____ Data for processing

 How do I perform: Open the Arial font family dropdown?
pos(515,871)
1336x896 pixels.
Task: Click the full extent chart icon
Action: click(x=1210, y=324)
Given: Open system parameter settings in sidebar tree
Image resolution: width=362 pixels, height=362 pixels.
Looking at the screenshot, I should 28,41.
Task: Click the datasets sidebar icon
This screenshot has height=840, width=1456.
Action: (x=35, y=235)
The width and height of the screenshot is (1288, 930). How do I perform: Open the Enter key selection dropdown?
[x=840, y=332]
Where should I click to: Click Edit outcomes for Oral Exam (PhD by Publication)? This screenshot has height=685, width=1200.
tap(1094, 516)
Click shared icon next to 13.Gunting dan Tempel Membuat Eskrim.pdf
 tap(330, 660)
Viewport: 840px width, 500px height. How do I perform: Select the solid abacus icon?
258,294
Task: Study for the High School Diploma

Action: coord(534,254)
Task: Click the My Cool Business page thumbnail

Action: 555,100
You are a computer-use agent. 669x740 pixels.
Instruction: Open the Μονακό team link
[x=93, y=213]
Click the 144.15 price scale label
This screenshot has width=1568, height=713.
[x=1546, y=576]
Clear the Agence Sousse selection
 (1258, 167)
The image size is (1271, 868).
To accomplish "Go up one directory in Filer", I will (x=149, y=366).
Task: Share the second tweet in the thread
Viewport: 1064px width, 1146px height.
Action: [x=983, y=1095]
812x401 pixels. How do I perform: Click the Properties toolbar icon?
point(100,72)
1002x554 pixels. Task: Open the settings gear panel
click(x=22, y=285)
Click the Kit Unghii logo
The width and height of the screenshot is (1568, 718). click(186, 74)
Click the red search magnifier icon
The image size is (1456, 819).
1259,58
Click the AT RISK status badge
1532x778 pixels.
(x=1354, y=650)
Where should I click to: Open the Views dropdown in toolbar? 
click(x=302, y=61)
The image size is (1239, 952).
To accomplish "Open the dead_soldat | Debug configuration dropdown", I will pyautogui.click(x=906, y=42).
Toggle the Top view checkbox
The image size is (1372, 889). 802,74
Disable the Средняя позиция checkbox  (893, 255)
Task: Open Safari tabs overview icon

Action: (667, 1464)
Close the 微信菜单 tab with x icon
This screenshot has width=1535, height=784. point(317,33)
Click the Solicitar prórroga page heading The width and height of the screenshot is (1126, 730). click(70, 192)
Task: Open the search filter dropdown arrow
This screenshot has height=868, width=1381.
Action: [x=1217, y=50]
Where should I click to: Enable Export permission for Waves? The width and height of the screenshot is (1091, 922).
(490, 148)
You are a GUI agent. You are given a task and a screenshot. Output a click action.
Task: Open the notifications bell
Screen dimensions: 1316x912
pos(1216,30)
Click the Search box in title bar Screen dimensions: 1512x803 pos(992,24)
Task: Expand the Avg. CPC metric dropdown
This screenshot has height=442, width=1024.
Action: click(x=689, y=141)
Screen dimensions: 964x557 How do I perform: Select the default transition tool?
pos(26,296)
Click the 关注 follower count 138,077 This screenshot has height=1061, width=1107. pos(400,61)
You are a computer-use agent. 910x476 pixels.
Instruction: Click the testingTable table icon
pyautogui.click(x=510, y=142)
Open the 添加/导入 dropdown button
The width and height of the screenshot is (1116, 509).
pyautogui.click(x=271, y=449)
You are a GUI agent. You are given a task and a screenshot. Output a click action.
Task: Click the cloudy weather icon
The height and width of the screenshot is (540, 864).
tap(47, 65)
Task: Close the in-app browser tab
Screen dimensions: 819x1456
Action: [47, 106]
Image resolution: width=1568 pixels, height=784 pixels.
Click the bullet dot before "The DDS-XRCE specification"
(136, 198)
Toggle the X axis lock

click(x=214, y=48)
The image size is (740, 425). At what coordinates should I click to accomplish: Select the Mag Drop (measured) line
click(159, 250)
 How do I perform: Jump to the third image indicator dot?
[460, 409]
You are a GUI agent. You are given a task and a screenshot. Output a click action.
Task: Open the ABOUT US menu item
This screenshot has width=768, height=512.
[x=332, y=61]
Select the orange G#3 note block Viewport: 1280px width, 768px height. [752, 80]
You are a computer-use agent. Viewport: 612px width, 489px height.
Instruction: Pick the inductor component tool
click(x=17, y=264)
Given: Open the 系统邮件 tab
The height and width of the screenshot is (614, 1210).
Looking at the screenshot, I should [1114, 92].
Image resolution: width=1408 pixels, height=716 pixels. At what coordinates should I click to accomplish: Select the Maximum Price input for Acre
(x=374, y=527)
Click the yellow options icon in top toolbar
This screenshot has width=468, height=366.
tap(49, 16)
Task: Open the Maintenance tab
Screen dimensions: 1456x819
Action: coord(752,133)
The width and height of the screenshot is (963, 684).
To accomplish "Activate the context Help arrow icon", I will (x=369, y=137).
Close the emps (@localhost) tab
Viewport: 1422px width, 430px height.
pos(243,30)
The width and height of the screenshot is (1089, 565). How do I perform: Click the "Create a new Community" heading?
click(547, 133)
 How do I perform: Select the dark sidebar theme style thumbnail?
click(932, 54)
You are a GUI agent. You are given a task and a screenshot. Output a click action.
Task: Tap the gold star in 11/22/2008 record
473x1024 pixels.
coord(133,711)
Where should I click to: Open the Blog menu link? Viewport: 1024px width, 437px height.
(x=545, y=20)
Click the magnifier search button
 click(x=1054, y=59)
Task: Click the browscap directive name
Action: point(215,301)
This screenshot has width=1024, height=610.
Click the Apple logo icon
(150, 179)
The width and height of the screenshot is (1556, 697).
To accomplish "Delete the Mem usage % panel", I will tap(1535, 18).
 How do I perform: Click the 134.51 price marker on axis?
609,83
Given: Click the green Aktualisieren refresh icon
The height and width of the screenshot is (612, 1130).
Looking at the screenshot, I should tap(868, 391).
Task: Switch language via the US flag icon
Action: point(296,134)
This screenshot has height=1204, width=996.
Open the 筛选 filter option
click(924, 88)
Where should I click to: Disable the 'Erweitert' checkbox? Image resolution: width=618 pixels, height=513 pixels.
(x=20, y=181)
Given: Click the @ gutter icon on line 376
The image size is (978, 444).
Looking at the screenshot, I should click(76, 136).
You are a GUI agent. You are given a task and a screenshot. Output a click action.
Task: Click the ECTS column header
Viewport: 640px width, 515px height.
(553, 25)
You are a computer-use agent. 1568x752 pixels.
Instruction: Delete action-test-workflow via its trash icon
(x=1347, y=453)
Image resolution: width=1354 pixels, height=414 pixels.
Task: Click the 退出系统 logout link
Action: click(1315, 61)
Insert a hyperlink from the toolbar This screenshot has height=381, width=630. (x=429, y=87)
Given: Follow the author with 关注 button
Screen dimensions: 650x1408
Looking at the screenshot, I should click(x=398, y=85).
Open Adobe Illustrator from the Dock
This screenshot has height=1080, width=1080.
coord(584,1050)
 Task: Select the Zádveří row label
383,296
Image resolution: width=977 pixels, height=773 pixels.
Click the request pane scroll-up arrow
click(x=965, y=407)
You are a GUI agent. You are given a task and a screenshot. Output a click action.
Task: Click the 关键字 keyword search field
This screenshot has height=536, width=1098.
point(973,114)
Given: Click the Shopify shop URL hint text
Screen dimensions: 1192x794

________

→ Problem details: Your task is to retype the records above exactly.

→ Answer to this exercise:
 How do I perform: Open the Arial font family dropdown?
pos(515,871)
1336x896 pixels.
Task: Click the full extent chart icon
Action: click(x=1210, y=324)
Given: Open system parameter settings in sidebar tree
Image resolution: width=362 pixels, height=362 pixels.
Looking at the screenshot, I should 28,41.
Task: Click the datasets sidebar icon
This screenshot has height=840, width=1456.
Action: (x=35, y=235)
The width and height of the screenshot is (1288, 930). How do I perform: Open the Enter key selection dropdown?
[x=840, y=332]
Where should I click to: Click Edit outcomes for Oral Exam (PhD by Publication)? This screenshot has height=685, width=1200.
tap(1094, 516)
Click shared icon next to 13.Gunting dan Tempel Membuat Eskrim.pdf
 tap(330, 660)
Viewport: 840px width, 500px height. How do I perform: Select the solid abacus icon?
258,294
Task: Study for the High School Diploma

Action: coord(534,254)
Task: Click the My Cool Business page thumbnail

Action: 555,100
You are a computer-use agent. 669x740 pixels.
Instruction: Open the Μονακό team link
[x=93, y=213]
Click the 144.15 price scale label
This screenshot has width=1568, height=713.
[x=1546, y=576]
Clear the Agence Sousse selection
 (1258, 167)
The image size is (1271, 868).
To accomplish "Go up one directory in Filer", I will (x=149, y=366).
Task: Share the second tweet in the thread
Viewport: 1064px width, 1146px height.
Action: [x=983, y=1095]
812x401 pixels. How do I perform: Click the Properties toolbar icon?
point(100,72)
1002x554 pixels. Task: Open the settings gear panel
click(x=22, y=285)
Click the Kit Unghii logo
The width and height of the screenshot is (1568, 718). click(186, 74)
Click the red search magnifier icon
The image size is (1456, 819).
1259,58
Click the AT RISK status badge
1532x778 pixels.
(x=1354, y=650)
Where should I click to: Open the Views dropdown in toolbar? 
click(x=302, y=61)
The image size is (1239, 952).
To accomplish "Open the dead_soldat | Debug configuration dropdown", I will pyautogui.click(x=906, y=42).
Toggle the Top view checkbox
The image size is (1372, 889). 802,74
Disable the Средняя позиция checkbox  (893, 255)
Task: Open Safari tabs overview icon

Action: (667, 1464)
Close the 微信菜单 tab with x icon
This screenshot has width=1535, height=784. point(317,33)
Click the Solicitar prórroga page heading The width and height of the screenshot is (1126, 730). click(70, 192)
Task: Open the search filter dropdown arrow
This screenshot has height=868, width=1381.
Action: [x=1217, y=50]
Where should I click to: Enable Export permission for Waves? The width and height of the screenshot is (1091, 922).
(490, 148)
You are a GUI agent. You are given a task and a screenshot. Output a click action.
Task: Open the notifications bell
Screen dimensions: 1316x912
pos(1216,30)
Click the Search box in title bar Screen dimensions: 1512x803 pos(992,24)
Task: Expand the Avg. CPC metric dropdown
This screenshot has height=442, width=1024.
Action: click(x=689, y=141)
Screen dimensions: 964x557 How do I perform: Select the default transition tool?
pos(26,296)
Click the 关注 follower count 138,077 This screenshot has height=1061, width=1107. pos(400,61)
You are a computer-use agent. 910x476 pixels.
Instruction: Click the testingTable table icon
pyautogui.click(x=510, y=142)
Open the 添加/导入 dropdown button
The width and height of the screenshot is (1116, 509).
pyautogui.click(x=271, y=449)
You are a GUI agent. You are given a task and a screenshot. Output a click action.
Task: Click the cloudy weather icon
The height and width of the screenshot is (540, 864).
tap(47, 65)
Task: Close the in-app browser tab
Screen dimensions: 819x1456
Action: [47, 106]
Image resolution: width=1568 pixels, height=784 pixels.
Click the bullet dot before "The DDS-XRCE specification"
(136, 198)
Toggle the X axis lock

click(x=214, y=48)
The image size is (740, 425). At what coordinates should I click to accomplish: Select the Mag Drop (measured) line
click(159, 250)
 How do I perform: Jump to the third image indicator dot?
[460, 409]
You are a GUI agent. You are given a task and a screenshot. Output a click action.
Task: Open the ABOUT US menu item
This screenshot has width=768, height=512.
[x=332, y=61]
Select the orange G#3 note block Viewport: 1280px width, 768px height. [752, 80]
You are a computer-use agent. Viewport: 612px width, 489px height.
Instruction: Pick the inductor component tool
click(x=17, y=264)
Given: Open the 系统邮件 tab
The height and width of the screenshot is (614, 1210).
Looking at the screenshot, I should [1114, 92].
Image resolution: width=1408 pixels, height=716 pixels. At what coordinates should I click to accomplish: Select the Maximum Price input for Acre
(x=374, y=527)
Click the yellow options icon in top toolbar
This screenshot has width=468, height=366.
tap(49, 16)
Task: Open the Maintenance tab
Screen dimensions: 1456x819
Action: coord(752,133)
The width and height of the screenshot is (963, 684).
To accomplish "Activate the context Help arrow icon", I will (x=369, y=137).
Close the emps (@localhost) tab
Viewport: 1422px width, 430px height.
pos(243,30)
The width and height of the screenshot is (1089, 565). How do I perform: Click the "Create a new Community" heading?
click(547, 133)
 How do I perform: Select the dark sidebar theme style thumbnail?
click(932, 54)
You are a GUI agent. You are given a task and a screenshot. Output a click action.
Task: Tap the gold star in 11/22/2008 record
473x1024 pixels.
coord(133,711)
Where should I click to: Open the Blog menu link? Viewport: 1024px width, 437px height.
(x=545, y=20)
Click the magnifier search button
 click(x=1054, y=59)
Task: Click the browscap directive name
Action: point(215,301)
This screenshot has width=1024, height=610.
Click the Apple logo icon
(150, 179)
The width and height of the screenshot is (1556, 697).
To accomplish "Delete the Mem usage % panel", I will tap(1535, 18).
 How do I perform: Click the 134.51 price marker on axis?
609,83
Given: Click the green Aktualisieren refresh icon
The height and width of the screenshot is (612, 1130).
Looking at the screenshot, I should tap(868, 391).
Task: Switch language via the US flag icon
Action: point(296,134)
This screenshot has height=1204, width=996.
Open the 筛选 filter option
click(924, 88)
Where should I click to: Disable the 'Erweitert' checkbox? Image resolution: width=618 pixels, height=513 pixels.
(x=20, y=181)
Given: Click the @ gutter icon on line 376
The image size is (978, 444).
Looking at the screenshot, I should click(76, 136).
You are a GUI agent. You are given a task and a screenshot. Output a click action.
Task: Click the ECTS column header
Viewport: 640px width, 515px height.
(553, 25)
You are a computer-use agent. 1568x752 pixels.
Instruction: Delete action-test-workflow via its trash icon
(x=1347, y=453)
Image resolution: width=1354 pixels, height=414 pixels.
Task: Click the 退出系统 logout link
Action: click(1315, 61)
Insert a hyperlink from the toolbar This screenshot has height=381, width=630. (x=429, y=87)
Given: Follow the author with 关注 button
Screen dimensions: 650x1408
Looking at the screenshot, I should click(x=398, y=85).
Open Adobe Illustrator from the Dock
This screenshot has height=1080, width=1080.
coord(584,1050)
 Task: Select the Zádveří row label
383,296
Image resolution: width=977 pixels, height=773 pixels.
Click the request pane scroll-up arrow
click(x=965, y=407)
You are a GUI agent. You are given a task and a screenshot. Output a click action.
Task: Click the 关键字 keyword search field
This screenshot has height=536, width=1098.
point(973,114)
Given: Click the Shopify shop URL hint text
Screen dimensions: 1192x794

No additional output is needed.